Re: [Lilux-help] Duplicate files

20 Feb 2005

Patrick Useldinger a écrit :
...
  Brent Frère wrote:
  Great idea. 
 Why do you always have to be so sarcastic? And quick to shoot? Try to
 be a little bit more constructive... 
Sorry about that. Just my style. Not sarcastic at all. I even think we
go in an interesting and constructive direction (big kiss :-) ). I even
need this for a customer project (the one that is described in page 20
of the  February LuxBox issue)
...
  If you had read my mail, you'd know that my
intention was to compare
 only those files who have the same length. 
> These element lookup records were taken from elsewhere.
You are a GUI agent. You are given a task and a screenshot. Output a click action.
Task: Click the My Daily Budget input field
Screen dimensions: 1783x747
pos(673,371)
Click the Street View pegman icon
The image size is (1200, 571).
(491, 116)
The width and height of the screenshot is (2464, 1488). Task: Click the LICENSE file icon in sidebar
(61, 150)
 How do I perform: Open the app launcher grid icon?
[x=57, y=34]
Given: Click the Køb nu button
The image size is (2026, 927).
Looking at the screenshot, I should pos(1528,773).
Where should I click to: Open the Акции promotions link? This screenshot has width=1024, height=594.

I didn't noticed that indeed. However, my need is general, and I might
have several files of EXACTLY the same size (typically, several Oracle
datafiles of 2GB), so if I put in the same set files having the same
size, it will be very inefficient. The trick of the first kB is a good
idea in this case.
...
  If you want a more algorithmic description,
here's what I have in mind:
 - build a list of all the files which have the same length and which
 are larger than 1KB 
I'm also interested in smaller files... I know you don't really care,
but think about a storage of icons. Hundred of thousands of files
smaller than 1kB. Somebody renames (stupidely) the folder name from
'icon' to 'icons'. Without this tool, my rsync will spend the night
copying files in a newly created directory, even if they are already
there... So that's why your tool looks interesting to me, espectially
integrated with RSYNC.
...
  - for each group of files of the same length
   - read the first block (1KB) of each file
   - compare the blocks in memory one to another 
You have as hypothesis that the amount of files of the same size is
low... What about filesystems containing huge amount of same size files
? Example: huge backups splitted in 700 MB slices, or storage of floppy
images (all 1.44 MB in size) ?
What's right in your thoughs is that indeed we have a very cheap info
for each file, which is the size. It should be used indeed before
computing the md5sum.
You also take as hypothesis that you should have enough ram to store 1kB
per file... I worked in embedded environments, and I think in this case
as well as in PDAs or cell-phones, it should be avoided. That's why I
proposed to just read the first kB and keep in memory the md5sum. But
you obviously dislike md5sum... :-)
...
    - throw out those who are different to all the
others
   - repeat until no file is left in the pool or end of files
   - print the files which are left in the pool
 So in the _worst_ case, that is if all files are equal, I read each
 one entirely. That is the _best_ case in your approach. 
Do you think the cmp command reads the files up to the end, even if they
have unequal length or a difference at the beginning ???
...
  Unless I am missing something, of course.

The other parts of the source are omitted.